[[ RECORDS TO USE, beginning ]]
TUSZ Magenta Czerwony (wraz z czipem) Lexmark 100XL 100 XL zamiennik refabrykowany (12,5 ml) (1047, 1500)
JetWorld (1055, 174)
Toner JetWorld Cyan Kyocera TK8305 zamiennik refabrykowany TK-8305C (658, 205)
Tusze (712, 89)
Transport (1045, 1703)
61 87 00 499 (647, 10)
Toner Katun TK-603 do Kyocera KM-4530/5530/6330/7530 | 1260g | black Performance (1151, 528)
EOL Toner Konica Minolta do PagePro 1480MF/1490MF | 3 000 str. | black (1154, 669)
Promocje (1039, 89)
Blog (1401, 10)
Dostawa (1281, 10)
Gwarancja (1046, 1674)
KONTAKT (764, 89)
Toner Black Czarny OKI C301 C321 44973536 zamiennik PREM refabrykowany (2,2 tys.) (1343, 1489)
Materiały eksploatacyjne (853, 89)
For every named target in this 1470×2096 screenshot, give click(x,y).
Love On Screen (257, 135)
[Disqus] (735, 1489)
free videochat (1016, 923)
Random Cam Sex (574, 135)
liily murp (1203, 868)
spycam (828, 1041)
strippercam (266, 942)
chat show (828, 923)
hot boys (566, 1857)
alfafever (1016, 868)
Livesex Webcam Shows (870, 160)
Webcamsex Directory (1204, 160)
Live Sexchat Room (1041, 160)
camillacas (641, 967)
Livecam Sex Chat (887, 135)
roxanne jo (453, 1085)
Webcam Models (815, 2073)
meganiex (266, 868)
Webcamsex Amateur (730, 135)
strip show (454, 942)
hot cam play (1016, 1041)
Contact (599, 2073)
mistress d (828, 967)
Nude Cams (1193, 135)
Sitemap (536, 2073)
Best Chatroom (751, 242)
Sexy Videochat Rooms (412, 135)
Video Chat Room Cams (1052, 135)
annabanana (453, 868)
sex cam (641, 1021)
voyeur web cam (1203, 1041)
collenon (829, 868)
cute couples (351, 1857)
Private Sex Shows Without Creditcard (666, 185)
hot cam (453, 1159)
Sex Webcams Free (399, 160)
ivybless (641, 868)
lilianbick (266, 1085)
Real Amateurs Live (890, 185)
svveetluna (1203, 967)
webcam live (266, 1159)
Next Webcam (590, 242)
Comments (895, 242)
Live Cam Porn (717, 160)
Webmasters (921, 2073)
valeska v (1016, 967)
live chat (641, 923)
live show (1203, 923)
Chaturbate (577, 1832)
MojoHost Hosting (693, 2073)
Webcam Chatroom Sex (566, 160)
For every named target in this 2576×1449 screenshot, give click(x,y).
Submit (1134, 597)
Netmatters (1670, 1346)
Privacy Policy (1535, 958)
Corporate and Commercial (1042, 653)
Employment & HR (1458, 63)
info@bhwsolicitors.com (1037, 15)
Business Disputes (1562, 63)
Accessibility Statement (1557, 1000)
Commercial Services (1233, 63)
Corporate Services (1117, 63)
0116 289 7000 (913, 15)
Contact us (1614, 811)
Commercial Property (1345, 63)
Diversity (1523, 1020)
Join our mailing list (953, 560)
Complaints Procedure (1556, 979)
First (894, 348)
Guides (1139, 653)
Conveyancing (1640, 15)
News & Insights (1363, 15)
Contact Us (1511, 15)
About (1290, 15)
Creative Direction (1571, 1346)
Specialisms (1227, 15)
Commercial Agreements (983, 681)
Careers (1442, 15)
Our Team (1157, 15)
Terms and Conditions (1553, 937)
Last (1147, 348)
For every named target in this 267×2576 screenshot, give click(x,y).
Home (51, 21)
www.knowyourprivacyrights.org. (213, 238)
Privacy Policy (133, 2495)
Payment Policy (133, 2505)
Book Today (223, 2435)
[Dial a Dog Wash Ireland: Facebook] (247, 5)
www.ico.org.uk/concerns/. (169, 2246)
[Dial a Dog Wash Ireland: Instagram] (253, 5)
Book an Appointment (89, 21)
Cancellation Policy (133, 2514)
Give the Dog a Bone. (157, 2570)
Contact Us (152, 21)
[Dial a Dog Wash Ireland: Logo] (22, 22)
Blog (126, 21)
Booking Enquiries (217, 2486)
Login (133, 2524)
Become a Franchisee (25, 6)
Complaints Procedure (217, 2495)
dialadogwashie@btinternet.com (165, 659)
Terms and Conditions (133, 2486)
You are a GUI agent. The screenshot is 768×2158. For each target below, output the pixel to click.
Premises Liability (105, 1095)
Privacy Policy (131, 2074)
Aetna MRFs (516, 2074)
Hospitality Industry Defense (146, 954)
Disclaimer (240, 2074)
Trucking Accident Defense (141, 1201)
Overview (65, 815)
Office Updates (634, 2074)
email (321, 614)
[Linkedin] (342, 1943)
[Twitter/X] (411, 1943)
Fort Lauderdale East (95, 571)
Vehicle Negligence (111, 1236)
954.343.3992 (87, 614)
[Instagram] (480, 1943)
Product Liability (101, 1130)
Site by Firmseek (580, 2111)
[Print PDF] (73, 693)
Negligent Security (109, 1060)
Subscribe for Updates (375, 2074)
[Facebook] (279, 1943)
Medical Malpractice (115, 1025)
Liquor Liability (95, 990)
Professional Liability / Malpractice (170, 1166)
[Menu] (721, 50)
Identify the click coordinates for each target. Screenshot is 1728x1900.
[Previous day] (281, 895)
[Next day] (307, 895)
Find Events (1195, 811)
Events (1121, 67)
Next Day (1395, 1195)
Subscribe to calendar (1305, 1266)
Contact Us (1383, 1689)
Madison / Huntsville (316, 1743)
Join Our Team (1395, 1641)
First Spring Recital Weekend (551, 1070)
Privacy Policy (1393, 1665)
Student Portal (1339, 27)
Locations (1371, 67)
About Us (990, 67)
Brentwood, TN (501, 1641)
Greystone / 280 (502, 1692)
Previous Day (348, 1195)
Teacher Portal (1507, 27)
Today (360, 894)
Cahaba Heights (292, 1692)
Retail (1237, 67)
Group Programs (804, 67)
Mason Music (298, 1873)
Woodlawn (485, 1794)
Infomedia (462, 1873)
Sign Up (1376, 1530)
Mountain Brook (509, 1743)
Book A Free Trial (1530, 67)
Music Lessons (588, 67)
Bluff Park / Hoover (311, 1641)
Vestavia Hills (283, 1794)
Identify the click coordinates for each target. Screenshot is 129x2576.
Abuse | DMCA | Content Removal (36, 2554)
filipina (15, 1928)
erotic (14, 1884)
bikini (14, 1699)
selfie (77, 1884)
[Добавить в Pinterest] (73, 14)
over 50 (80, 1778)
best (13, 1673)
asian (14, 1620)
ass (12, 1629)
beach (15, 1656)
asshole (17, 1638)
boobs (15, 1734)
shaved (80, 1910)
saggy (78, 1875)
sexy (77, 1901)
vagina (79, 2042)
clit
[[ RECORDS TO USE, end ]]
- ASSIGNMENT
When you find a line in the records that contains the word "every", copy it.

- TASK OUTPUT
For every named target in this 1470×2096 screenshot, give click(x,y).
For every named target in this 2576×1449 screenshot, give click(x,y).
For every named target in this 267×2576 screenshot, give click(x,y).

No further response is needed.